Oireachtas Joint and Select Committees

Thursday, 14 December 2017

Public Accounts Committee

2016 Annual Report and Appropriation Accounts of the Comptroller and Auditor General
Chapter 3 - Cost of Bank Stabilisation Measures as at the end of 2016
Irish Bank Resolution Corporation Liquidation

9:00 am

Mr. Andy Harkness:

In response to the financial crisis in 2008, the State undertook a succession of interrelated measures to stabilise the banking system. The economic impacts of the measures are both complex and long term. Chapter 3 was compiled to provide an estimate, as at end-2016, of the net financial cost of the measures. The chapter updates a previous report which gave the position as at the end of 2014.

The sums involved in recapitalising banks, including covering their losses, are relatively straightforward to identify. Income accruing from the investments, and capital repayments or disposals of investments, are also generally clear. Less easy to identify are the costs incurred by the State in funding the investments, which are substantial. Estimation procedures are required to identify those funding costs, and in arriving at a valuation of the State's residual interest in banking assets.

The results of the examination analysis are summarised in figure 3.1 in the chapter. The overall investment in the banks, including the value of shares accepted in lieu of dividends, totalled €66.8 billion. That resulted in additional State borrowing and the utilisation of State investment funds, at an estimated cost of €14.8 billion up to the end of 2016. Against that were receipts totalling just over €25 billion from disposals of shares, income from the investments, fees for bank liability guarantees and related Central Bank surpluses.

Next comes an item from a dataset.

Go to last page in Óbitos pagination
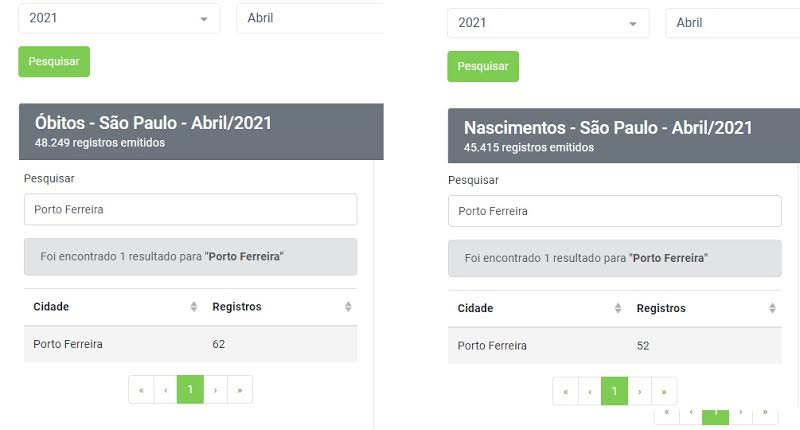 (240, 390)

By the end of 2016, the estimated net cost to the State of measures taken to stabilise the banking system was €56.5 billion. When the estimated value at that date of the State’s remaining shareholdings in the banks and NAMA’s projected surplus are taken into account, the estimated net outturn is a cost of around €39.9 billion.

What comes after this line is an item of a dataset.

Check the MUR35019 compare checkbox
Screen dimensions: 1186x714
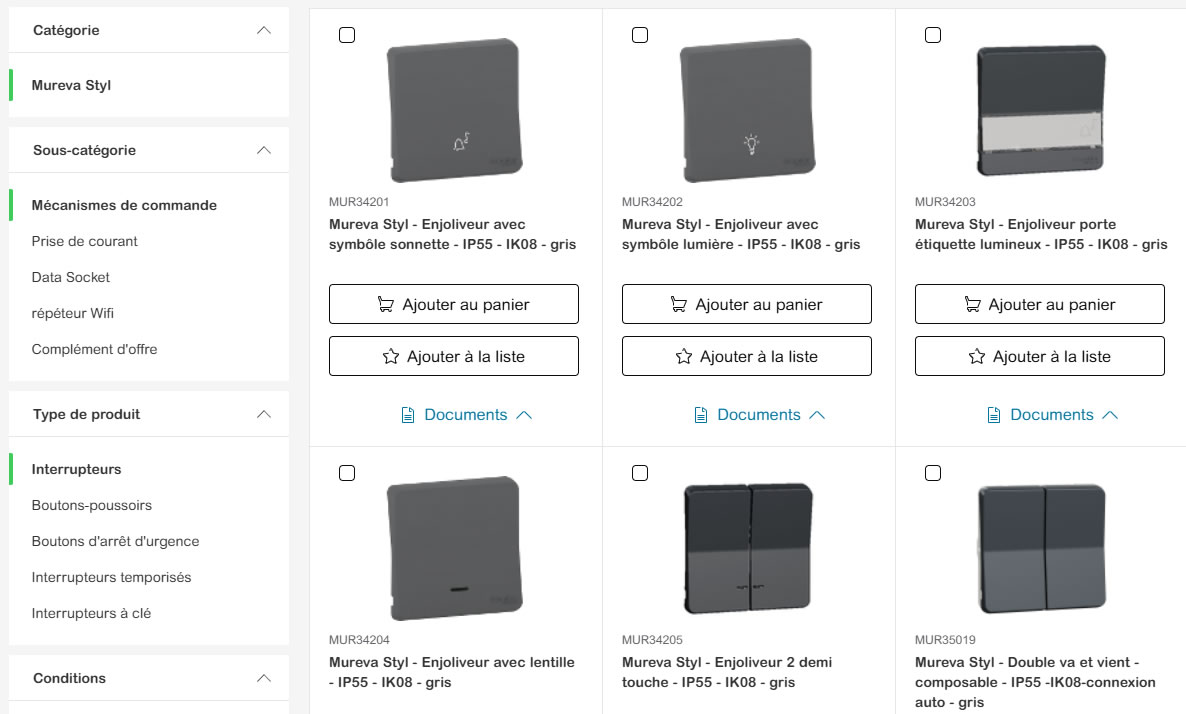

After taking account of the estimated residual value of the State’s holdings in the financial institutions, the estimated net outturn, as at 31 December 2016, for each institution is as shown in figure 1.

We estimated that, up to 31 December 2016, support for the IBRC had cost the State a net €35.8 billion, support for AIB had cost a net €7.9 billion, support for Permanent TSB cost a net €1 billion, and there was a net surplus of €1.8 billion in respect of the State’s support for Bank of Ireland.

The projected €3 billion in receipts arising from the winding up of NAMA offsets a part of those net losses but cannot be attributed across the rescued institutions. I emphasise that all those estimates are at a point in time, and that the final cost of the measures will not be identifiable for some time to come. In particular, the cost of servicing residual banking-related State debt will be an ongoing economic cost. It is estimated that this cost will be around €1.7 billion for 2017. In the longer term, this cost is estimated at between €1 billion and €1.4 billion annually, if the State’s average cost of borrowing is in the range 2.5% to 3.5% a year. To put that in context, the NTMA’s average cost of borrowing was around 3% at end June 2017.

Of course, other factors will also be at play in determining the final overall cost of the stabilisation measures. These will include the amount the State ultimately realises from the disposal of its remaining bank investments, and the period for which the Central Bank continues to hold Government bonds related to redemption of the IBRC promissory notes.